Sus edades van de 7 a 11 años. En realidad todos deberían ir a la escuela, además de estar protegidos de la explotación y de los trabajos peligrosos. En nuestro país, si bien se registró un leve descenso en el trabajo infantil, de acuerdo a los datos proporcionados por el Instituto Nacional de Estadística (INE), la población de edad que va desde los 5 a los 11 años, representa una excepción, con porcentajes que se duplican.
El último censo indica que hay 689.326 menores de entre 5 y 17 años, de los cuales 42.000 trabajan, y esta es la dura realidad de la pobreza que no nos puede hacer autocomplacientes.

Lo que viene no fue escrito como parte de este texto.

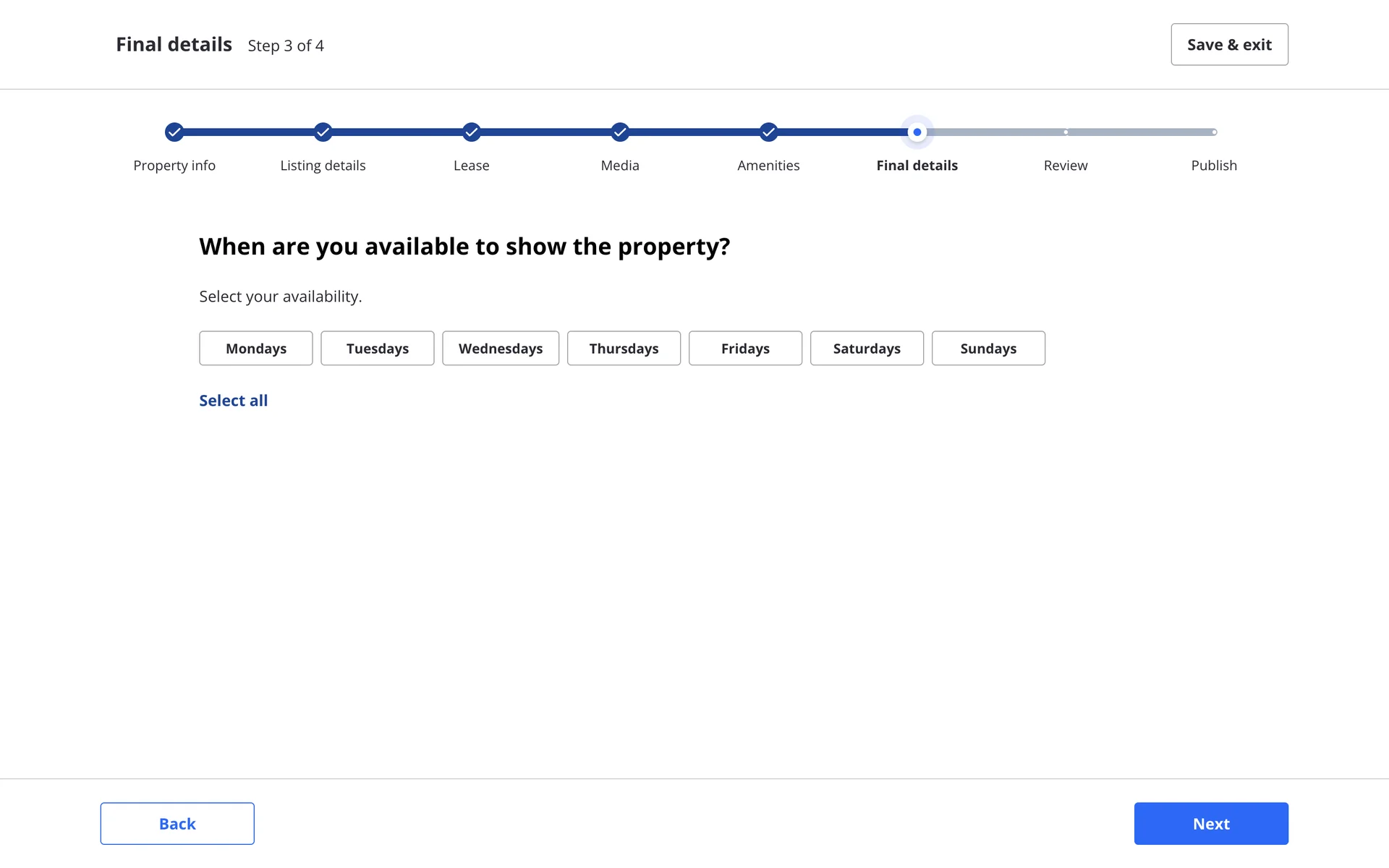Select Wednesdays as an available day

point(501,348)
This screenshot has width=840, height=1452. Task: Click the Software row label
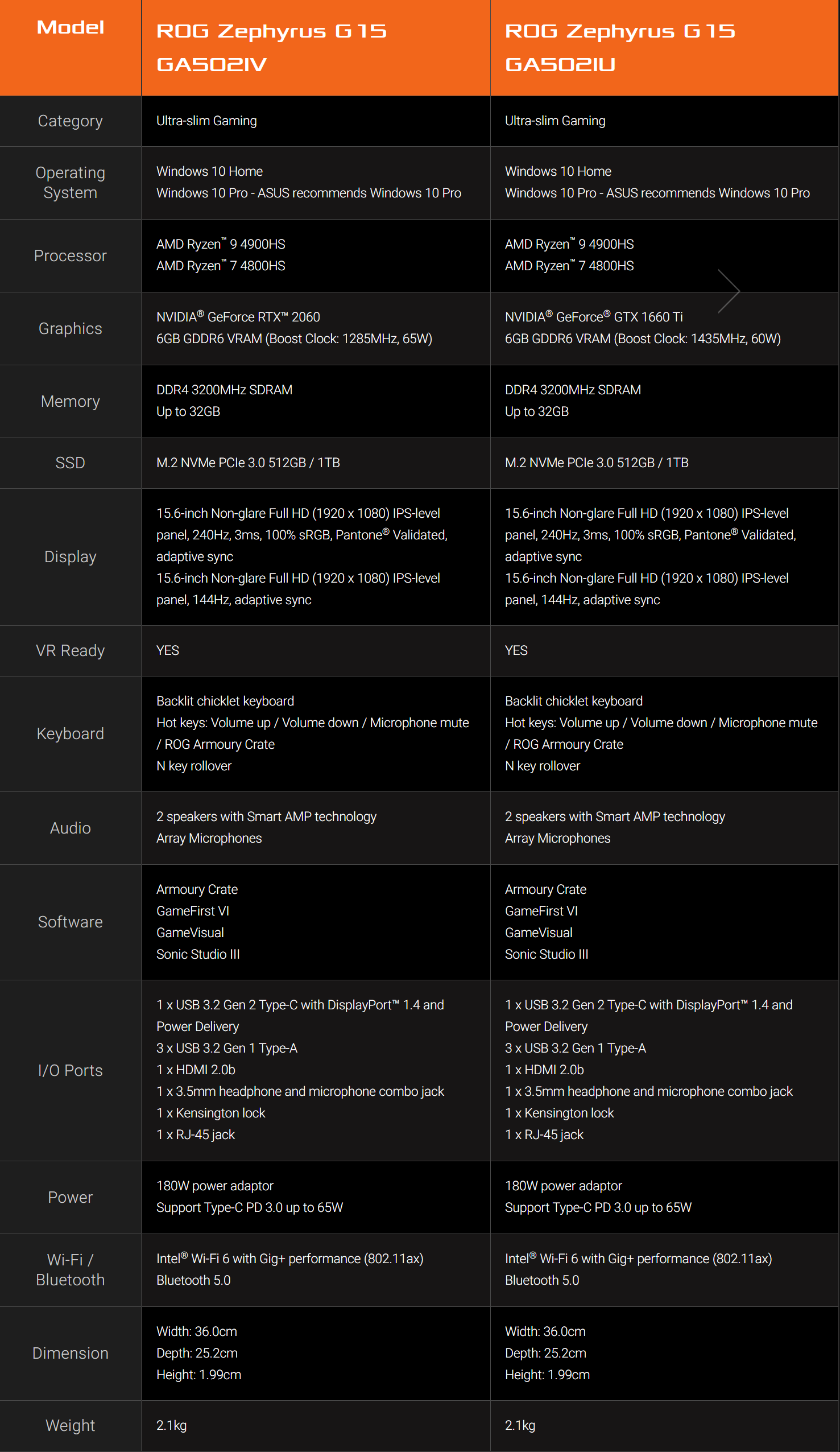(71, 922)
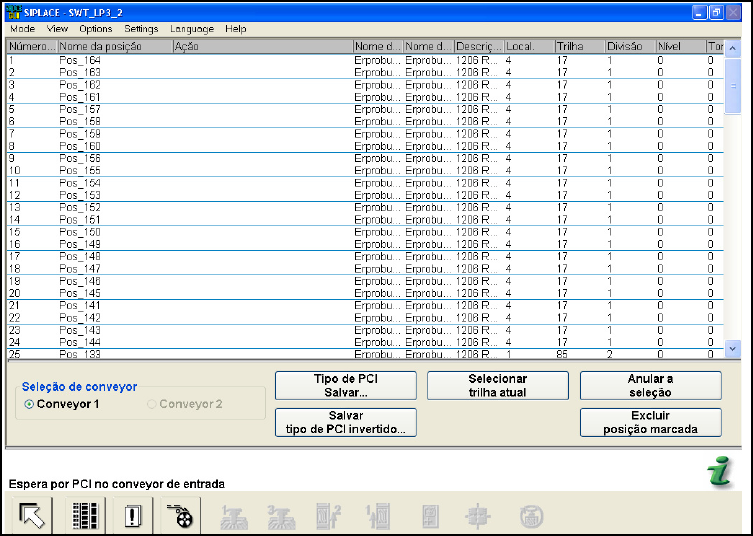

El insistir con más fuerza en aquellas políticas sociales que fomenten el estado de bienestar tanto moral como económico nos permitirá hacer realidad el sueño de derrotar la pobreza en todas sus formas.
El trabajo infantil está prohibido en casi todo el mundo, pero es, sin embargo, un fenómeno recurrente y masivo que no deja de preocupar a nuestra América Latina y el Caribe y por ende a nuestro país. Siguen trabajando algo mas de 5,7 millones de niños, lo que equivale al 5% del total, según datos de la OIT. Aunque Uruguay es reconocido en el contexto regional como uno de los países con menores índices de pobreza, también se distingue por registrar cada vez mayores índices de pobreza entre los menores de cinco años.

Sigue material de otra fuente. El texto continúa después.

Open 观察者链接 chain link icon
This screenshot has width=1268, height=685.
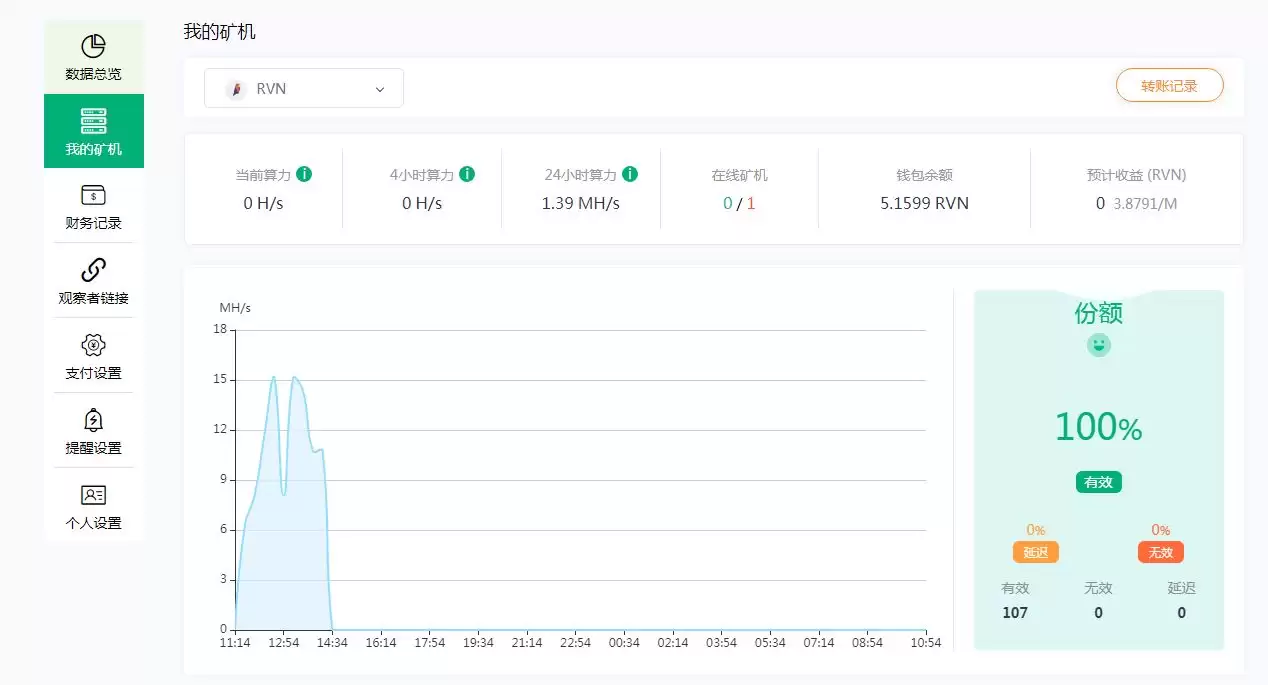pos(93,270)
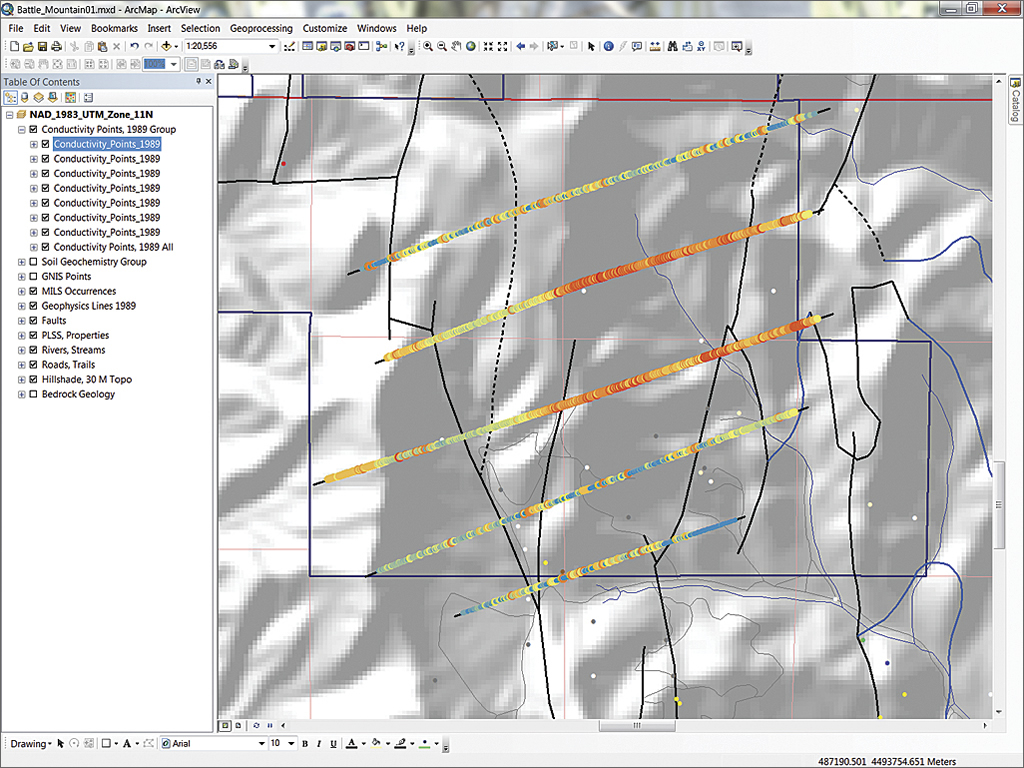The height and width of the screenshot is (768, 1024).
Task: Turn on the Bedrock Geology layer
Action: pyautogui.click(x=33, y=394)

Los datos alarman, teniendo en cuenta que la gran mayoría de los niños que trabajan pertenecen a familias de bajos recursos, en las que los problemas estructurales, como la falta de empleo y educación, están lejos de ser atendidos a pesar de las políticas del Mides. y los programas respectivos de alfabetización. Consideramos correcto lo que se está haciendo, pero aún insuficiente.
El trabajo infantil no será eliminado hasta que desaparezca la pobreza. No podemos quedarnos en los debates ni en las meras especulaciones de cómo vencer la pobreza de acuerdo a las metas del milenio. Debe apuntarse radicalmente a la eliminación del trabajo infantil. Nuestra institución, Celade, tiende a movilizar a todos los sectores sociales en este sentido.
Sólo con actos concretos que nos acerquen a la realización de los derechos de toda la infancia de nuestro país podremos decir que logramos transformar aspiraciones en realidad para este 2008.